Задание 1:
Обновите в записях строки от строки с «Open camera lens search icon» до строки с «click(x=422, y=80)» включительно, заменив «camera» на «photo» и больше ничего не меняя. Изображения в ответ не включайте.
___ Предоставленный фрагмент ___
В цитируемой работе приводятся и другие доказательства абсолютно точного наблюдения. Продолжим его. Кроме «глашатая» и, уж разумеется, «поэта» во всех вариациях, Маяковский имел целый комплекс однозначно относящихся к нему определений. В частности, «конь», «мостовая» из цитированного стихотворения К. Митрейкина, «конь испражняющийся» (снова Митрейкин, восходящий к В. Шершеневичу); «бумажка, брошенная в клозет» (Митрейкин, восходящий к Шершеневичу), наконец, просто «ассенизационный обоз», «ассенизатор» (восходящий к полемике вокруг «Первого журнала русских футуристов» – ПЖРФ – и развитый И. Сельвинским, К. Митрейкиным и несть им числа).
Сказанное позволяет нам прямо обратиться к этой полемике и тому, что за ней последовало. И это начало разговора о Маяковском в «Охранной грамоте».
Итак, последовали жесткие переговоры ПЖРФ с группой поэтов «Центрифуги». Это переговоры, затеянные вокруг «пощечины» (далеко не только общественному вкусу, и эта «пощечина», кажется, тоже отозвалась в «Балладе») и грубого поведения С. Боброва, приведшего к необходимости крайне резкого объяснения членов двух групп и печатного извинения Боброва.
В переговорах ПЖРФ с «Центрифугой» участвовали следующие важные для нас персонажи: В. Маяковский, В. Шершеневич, К. Большаков. Если вспомнить это, то трудно не услышать в странном «большаке» из «Баллады» отголоски его фамилии. Тем более что в 1916 году, как заметил Флейшман, именно К. Большаков сумел «прочесть» «Вассерманову реакцию» Пастернака, бывшую как раз ответом в 1914 году на выпады Шершеневича. К тому же Флейшман заметил, что Пастернак в «Вассермановой реакции» выявил «внутреннюю форму» фамилии Шершеневича («шершень»), которую он противопоставляет гигантизму фамилий Маяковского и Большакова. В этом случае мы можем вполне уверенно предположить, что строки, сразу следующие за «оскретками большака» (ср. фонетическое сходство «большак» – «маяк», в качестве прозвища Маяковского), имеют прямое отношение к Шершеневичу:
Не видно ни зги,
По аллее
Топчут пчел сапоги.
___ Предоставленные записи ___
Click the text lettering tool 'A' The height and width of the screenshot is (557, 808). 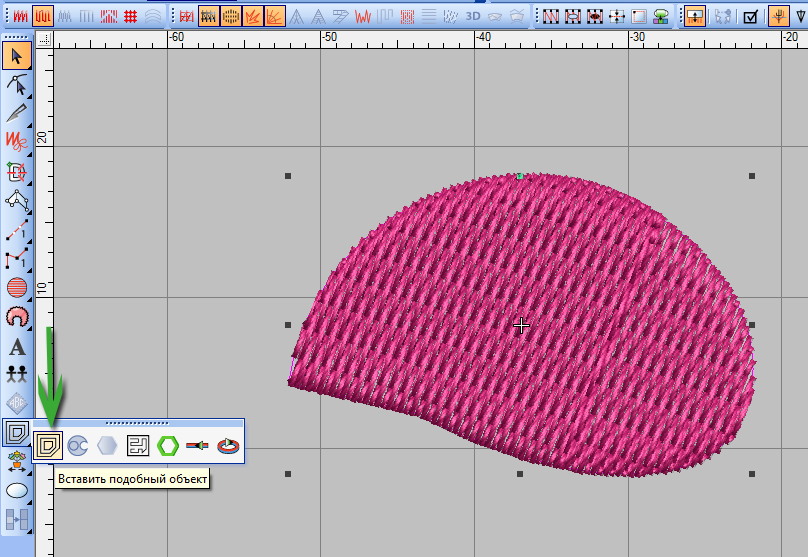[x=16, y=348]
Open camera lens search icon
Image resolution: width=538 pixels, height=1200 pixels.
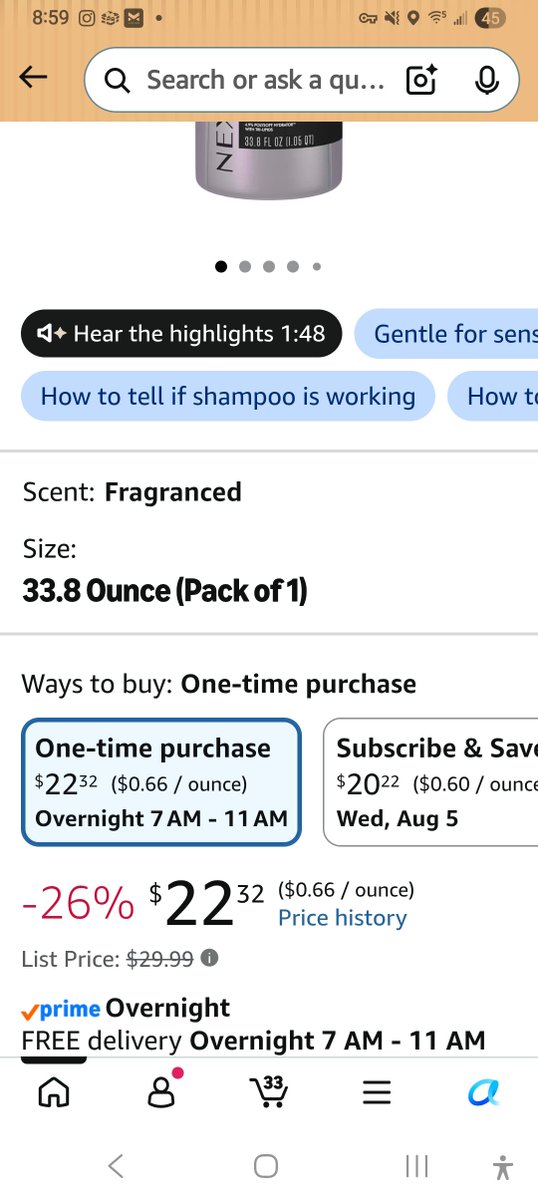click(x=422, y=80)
___
___ Предоставленные записи ___
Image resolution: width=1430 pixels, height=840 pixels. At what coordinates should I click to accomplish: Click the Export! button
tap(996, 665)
___
Задание 2:
Напишите продолжение фрагмента о литературной полемике вокруг Маяковского.

Ответ 1:
Open photo lens search icon
Image resolution: width=538 pixels, height=1200 pixels.
click(x=422, y=80)

Ответ 2:
Забавно, что Даль, говоря о «шершне», подчеркивает: «…из семьи ос, самое большое насекомое с жалом, какое у нас водится». Так что и «шершень» – «пчела» – мал, да удал!
Итак, зачин «Баллады» приобретает осмысленные очертания. Это стихотворение о разрыве с футуризмом в 1913–1914 годах, осознанном к 1916 году. В «Балладе»-1 отразились футуристические скандалы этого времени. В свою очередь, дружба с Маяковским, возникшая как раз на почве скандала ПЖРФ – «Центрифуга», исчерпала себя к 1916 году, когда Пастернак пытался вырваться из-под влияния и «поэта-тяжеловоза», и «тяжелоступа», как говорила позже М. Цветаева. Точно так же, как к 1928 году исчерпала себя «позднейшая» дружба и близость с ним. Две «Баллады» – два разрыва с Маяковским.
Одновременно из-под футуристических стихов начала проступать романтика. И в полной мере это проявилось уже в 1928 году. Но вот как характеризует уже не стихи, а музыку Б. Пастернака Б. Кац: «В ряде фактурных и ритмических моментов можно было бы отметить влияние Шопена и Листа, если бы все названные воздействия не поглощались в итоге одним, всепобеждающим, – Скрябина».
Рискнем предположить, что именно таков характер «музыкальности» «Баллады»-1. Это футуристическая баллада на романтический сюжет.
Однако в литературе о «Балладе»-1 нам встретилось предположение, что в ней зашифровано или анаграммировано имя Шопена. Это усматривалось в строках:
Шуршат со смертельной фальшью.
В паденьи – шепот пшена,
А дальше – пруды, а дальше —
Змеею гниет тишина.

На наш взгляд, здесь «оркестрован» слог шурш- (ср. «шерш-»), а все «недостающие» р мы легко найдем в предыдущих строках:
Над графством шафран сентября залинял…
Усеяли парк, как прилавок менял…

В этих строках прямо обратное соотношение ш и р. И слово Шопен заглушено их слишком большим количеством.
Если же говорить об анаграммах имен композиторов, то значительно проще увидеть их в стихотворении Митрейкина «Ночные рыцари»:
Ср.:
Спит Композитор дРЯБлый от лаСК (=СКРЯБИН).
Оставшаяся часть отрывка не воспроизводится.